*What to do*:
In the rows from the line with "Click the word Conflicts in the large circle" up to and including the last line, change "large circle" to "outer circle" and give those lines again without the pictures, leaving everything else as it is.

*Material provided*:

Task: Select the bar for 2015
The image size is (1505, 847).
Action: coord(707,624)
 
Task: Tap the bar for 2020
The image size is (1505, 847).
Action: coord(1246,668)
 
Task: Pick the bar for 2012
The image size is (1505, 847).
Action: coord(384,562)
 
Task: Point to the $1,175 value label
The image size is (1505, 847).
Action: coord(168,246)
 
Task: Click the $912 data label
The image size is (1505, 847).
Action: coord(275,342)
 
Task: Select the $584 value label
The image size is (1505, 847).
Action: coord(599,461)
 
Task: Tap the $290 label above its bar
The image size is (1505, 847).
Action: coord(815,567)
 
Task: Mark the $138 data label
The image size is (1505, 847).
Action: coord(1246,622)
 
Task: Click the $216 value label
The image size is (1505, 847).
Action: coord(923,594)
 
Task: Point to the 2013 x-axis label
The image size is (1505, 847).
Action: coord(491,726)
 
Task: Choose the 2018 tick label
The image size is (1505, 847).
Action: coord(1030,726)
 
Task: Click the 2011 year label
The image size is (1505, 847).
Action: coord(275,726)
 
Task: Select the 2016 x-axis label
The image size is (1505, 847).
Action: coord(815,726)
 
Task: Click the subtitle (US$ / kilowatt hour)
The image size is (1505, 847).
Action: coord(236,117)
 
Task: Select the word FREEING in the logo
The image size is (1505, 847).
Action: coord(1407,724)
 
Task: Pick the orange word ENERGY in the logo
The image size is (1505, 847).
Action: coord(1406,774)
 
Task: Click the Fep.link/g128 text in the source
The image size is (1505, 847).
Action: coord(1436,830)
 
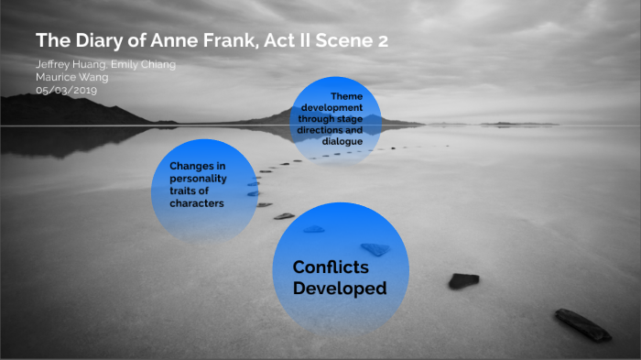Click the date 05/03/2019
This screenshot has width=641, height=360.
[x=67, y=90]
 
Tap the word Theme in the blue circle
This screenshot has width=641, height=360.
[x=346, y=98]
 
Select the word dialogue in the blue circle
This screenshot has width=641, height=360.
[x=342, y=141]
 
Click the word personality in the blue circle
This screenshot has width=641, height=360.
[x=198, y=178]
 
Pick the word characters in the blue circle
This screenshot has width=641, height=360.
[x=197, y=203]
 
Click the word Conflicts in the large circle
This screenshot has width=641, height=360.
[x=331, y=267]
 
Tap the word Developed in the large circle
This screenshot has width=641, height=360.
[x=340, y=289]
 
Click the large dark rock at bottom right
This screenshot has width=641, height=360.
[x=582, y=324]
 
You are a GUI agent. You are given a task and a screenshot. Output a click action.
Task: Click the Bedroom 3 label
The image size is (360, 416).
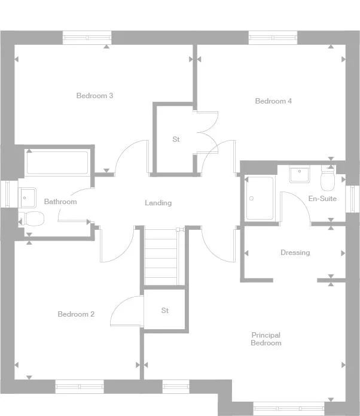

*Result of the task*:
Click the word Conflicts in the outer circle
This screenshot has width=641, height=360.
[x=331, y=267]
 
Tap the word Developed in the outer circle
This screenshot has width=641, height=360.
[x=340, y=289]
 
Click the large dark rock at bottom right
This screenshot has width=641, height=360.
[x=582, y=324]
 
You are a GUI agent. You are given a task and a screenshot. Output a click action.
Task: Click the Bedroom 3 label
The image size is (360, 416).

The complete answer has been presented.